Let $x_a$ denote amount of feed A and $x_b$ denote amount of feed B.
Minimize $10x_a+12x_b$
subject to
$4x_a+2x_b \ge 12$
$4x_a+8x_b \ge 24$
$8x_b \ge 8$
Have I got the numbers right?
Also to solve it graphically I would get 3 lines that intersect at most 3 times and just test each vertex point, yes?
You are on the right track. You can test each vertex by calculation. But you can evaluate graphically the optimal point as well. I´ve solved the constraints for $x_b$. Therefore the y-axis is denoted as $x_b$. If I understand you right you are able to draw the constraints into the coordinate system.

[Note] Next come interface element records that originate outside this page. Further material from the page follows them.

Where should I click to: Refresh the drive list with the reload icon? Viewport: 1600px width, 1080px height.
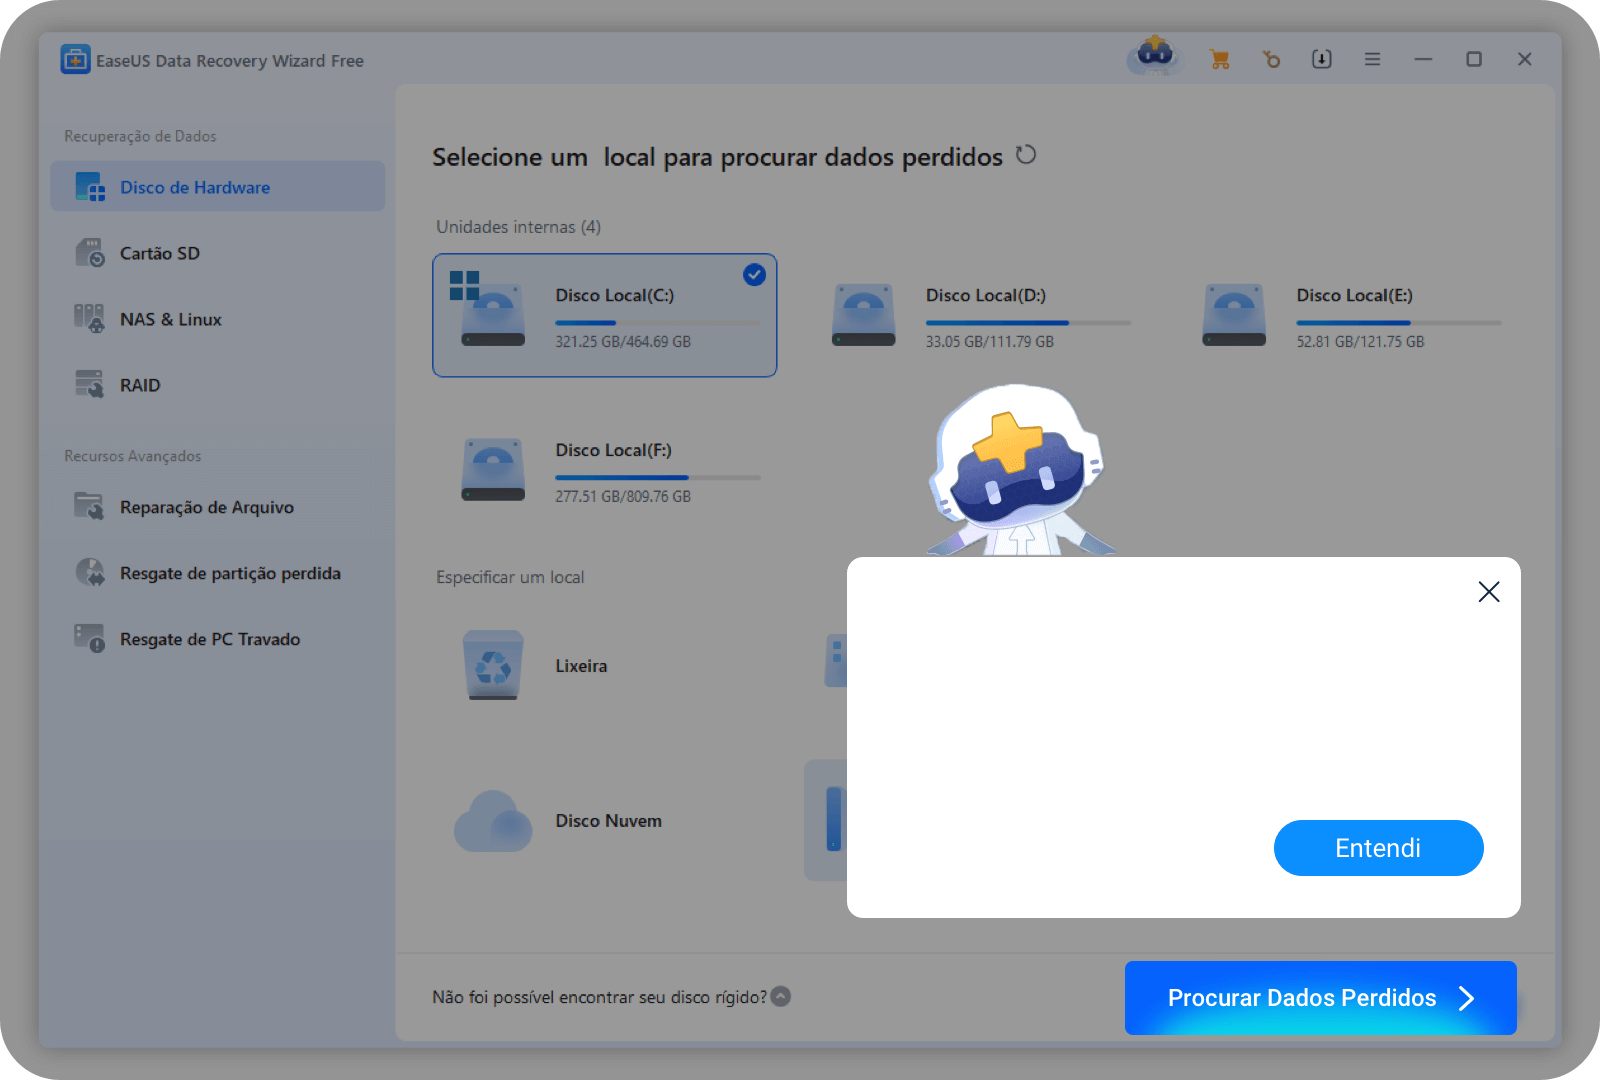[x=1026, y=155]
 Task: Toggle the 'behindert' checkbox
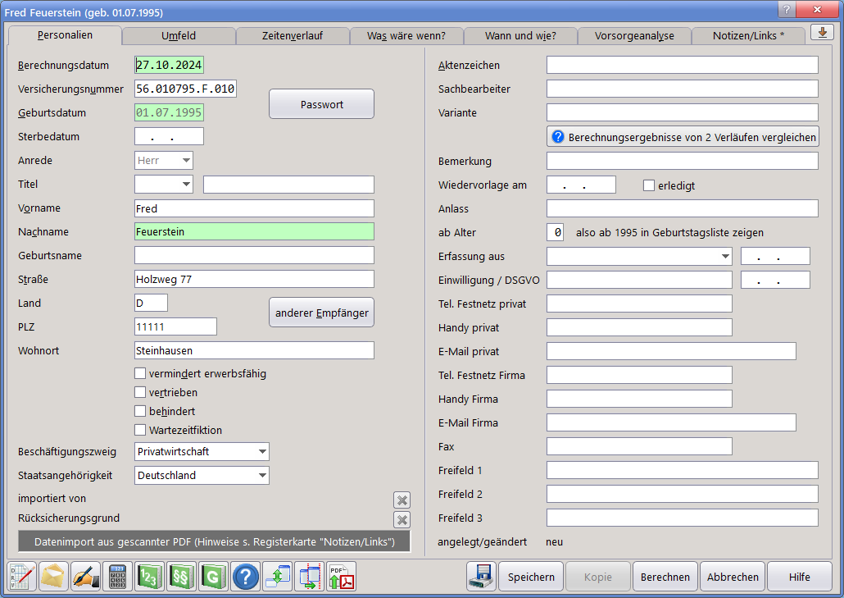coord(141,412)
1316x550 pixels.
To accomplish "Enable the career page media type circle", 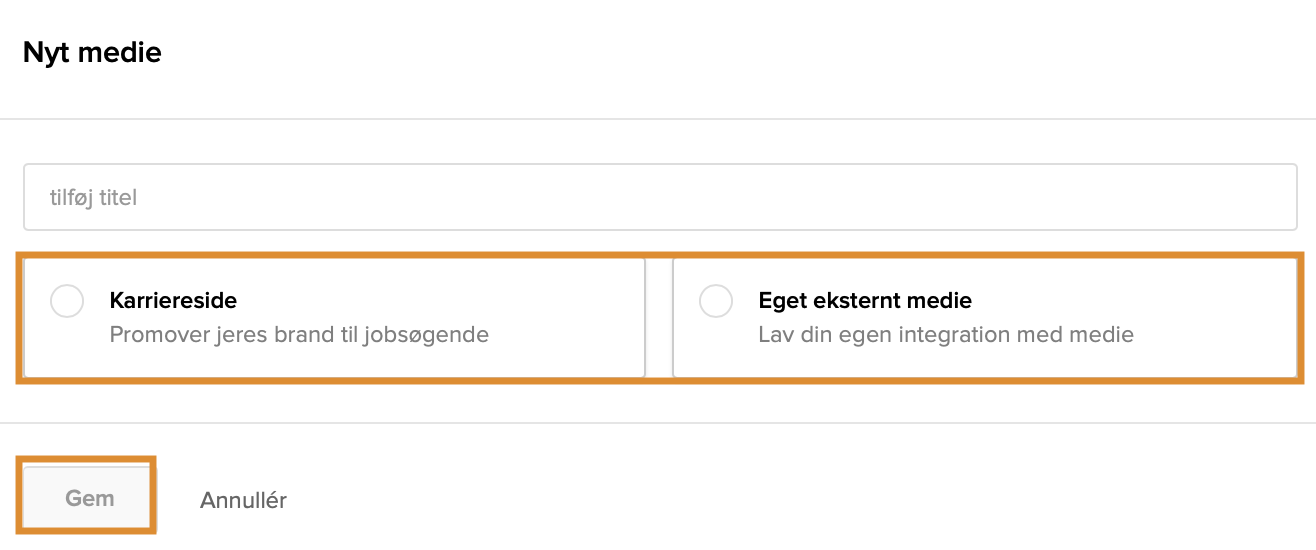I will click(x=67, y=301).
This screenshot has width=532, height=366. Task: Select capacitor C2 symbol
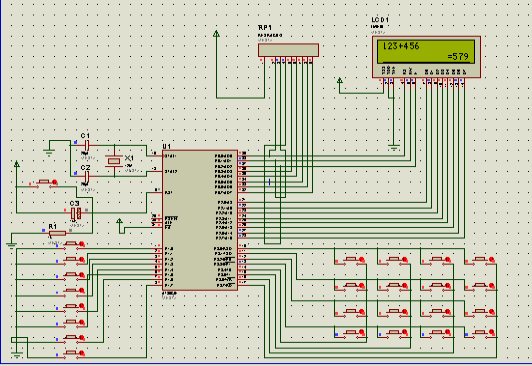click(87, 177)
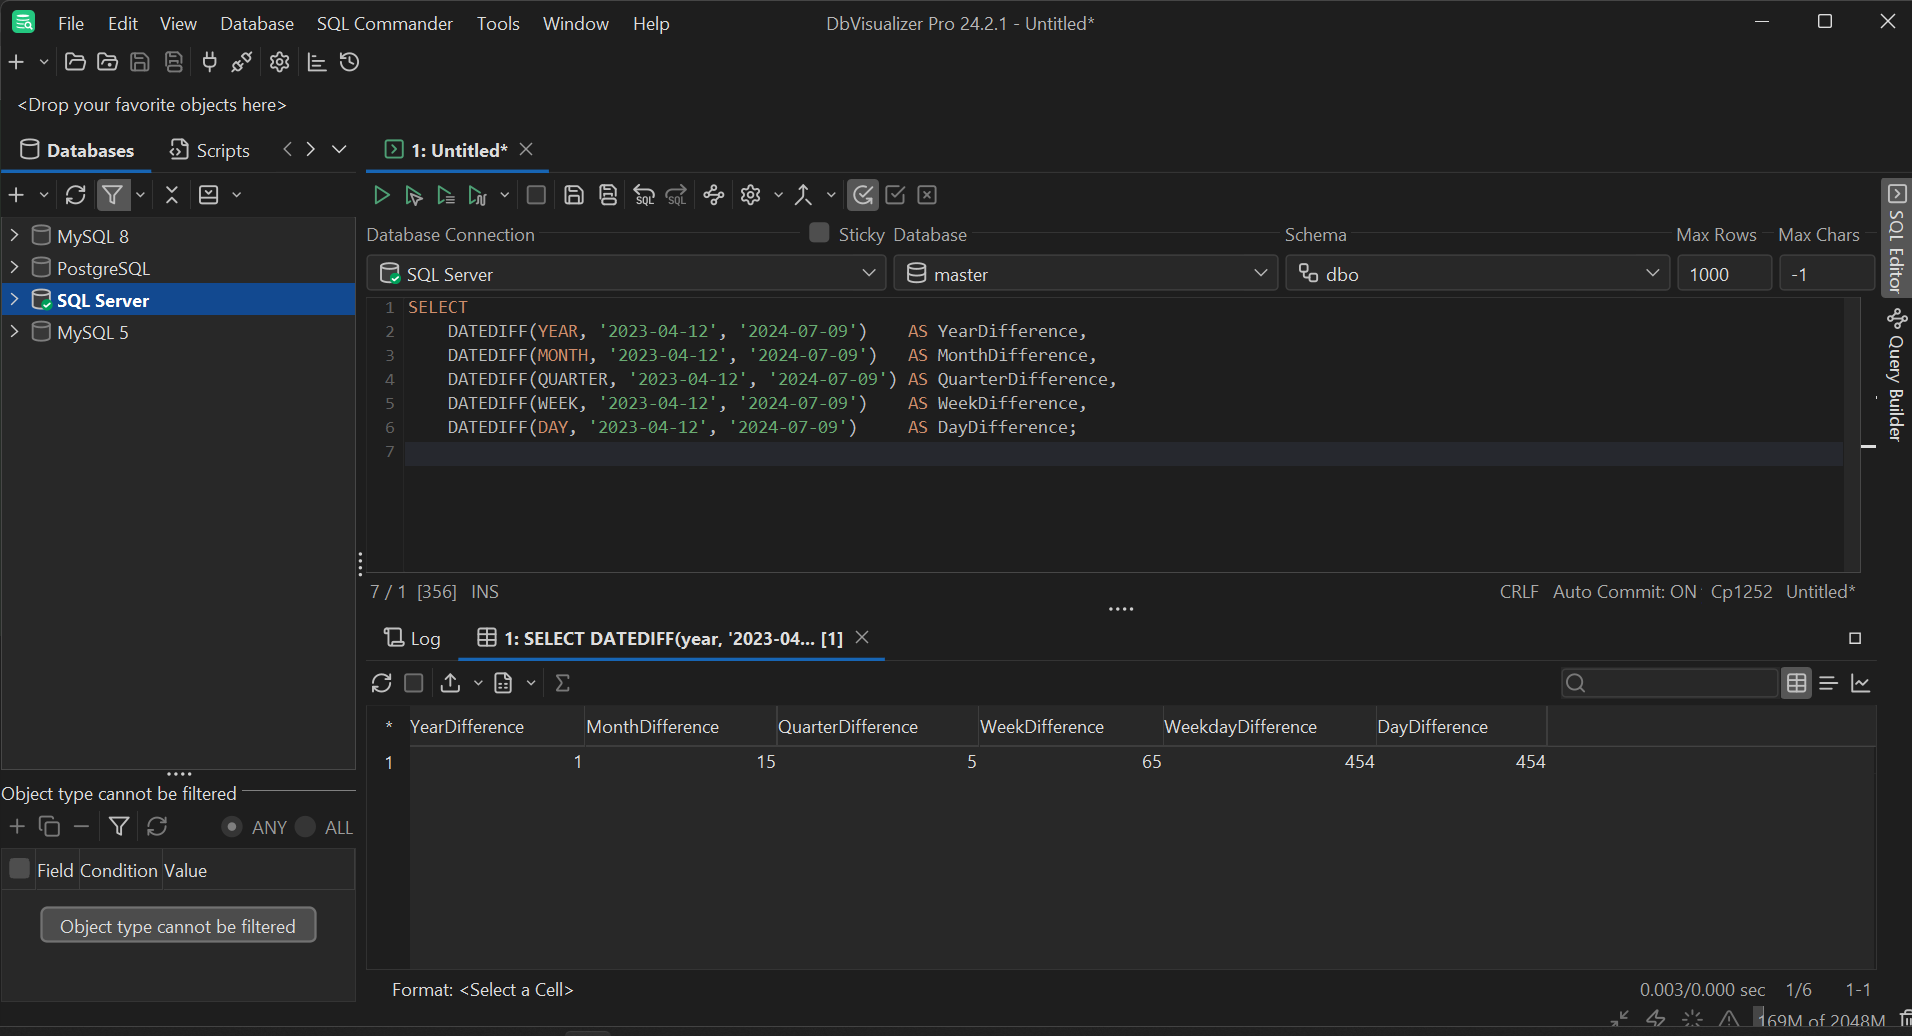The width and height of the screenshot is (1912, 1036).
Task: Click the Object type cannot be filtered button
Action: point(178,925)
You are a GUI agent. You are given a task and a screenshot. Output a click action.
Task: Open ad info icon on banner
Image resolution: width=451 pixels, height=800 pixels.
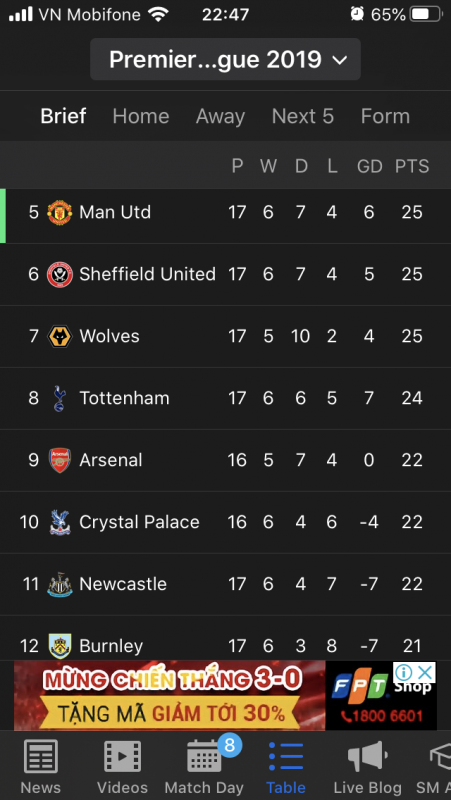[x=403, y=672]
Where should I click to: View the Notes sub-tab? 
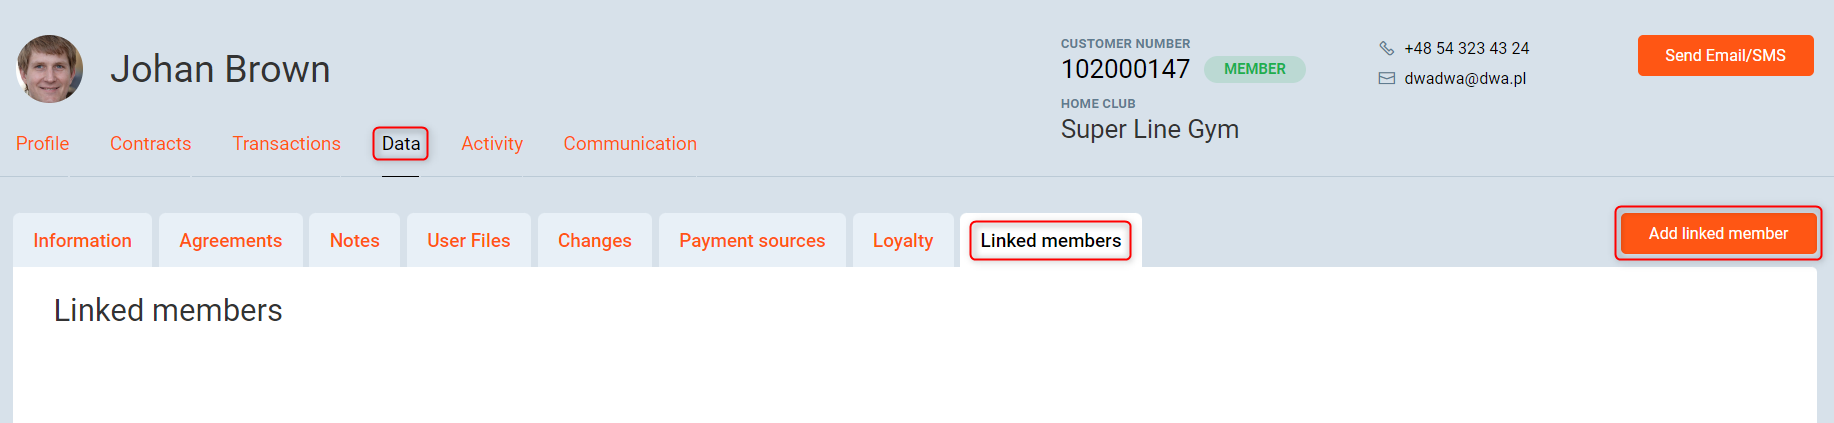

It follows that the feasible region is the green one.
Let´s denote $z$ as the value of the objective function. Then we have the equality
$z=10x_a+12x_b$
This equality can be solved for $x_b$ as well.
$x_b=\frac{z}{12}-\frac{10}{12}x_a$. Now you set $z$ equal to $0$.
$x_b=-\frac{10}{12}x_a$. That means your objective function has the value $0$. This happens if $x_a=x_b=0$. Thus the line go through the origin with the slope $-\frac{10}{12}$. You need one more point to draw the line, for instance $P_2(3,-2.5)$. Now you have the objective function as a line with the initial level 0. This is the red line.
Then you push the red line right upwards parallel until the line touches the feasible region (green) the $ \texttt{first time}$. The blue lines illustrates the process of moving the line upward.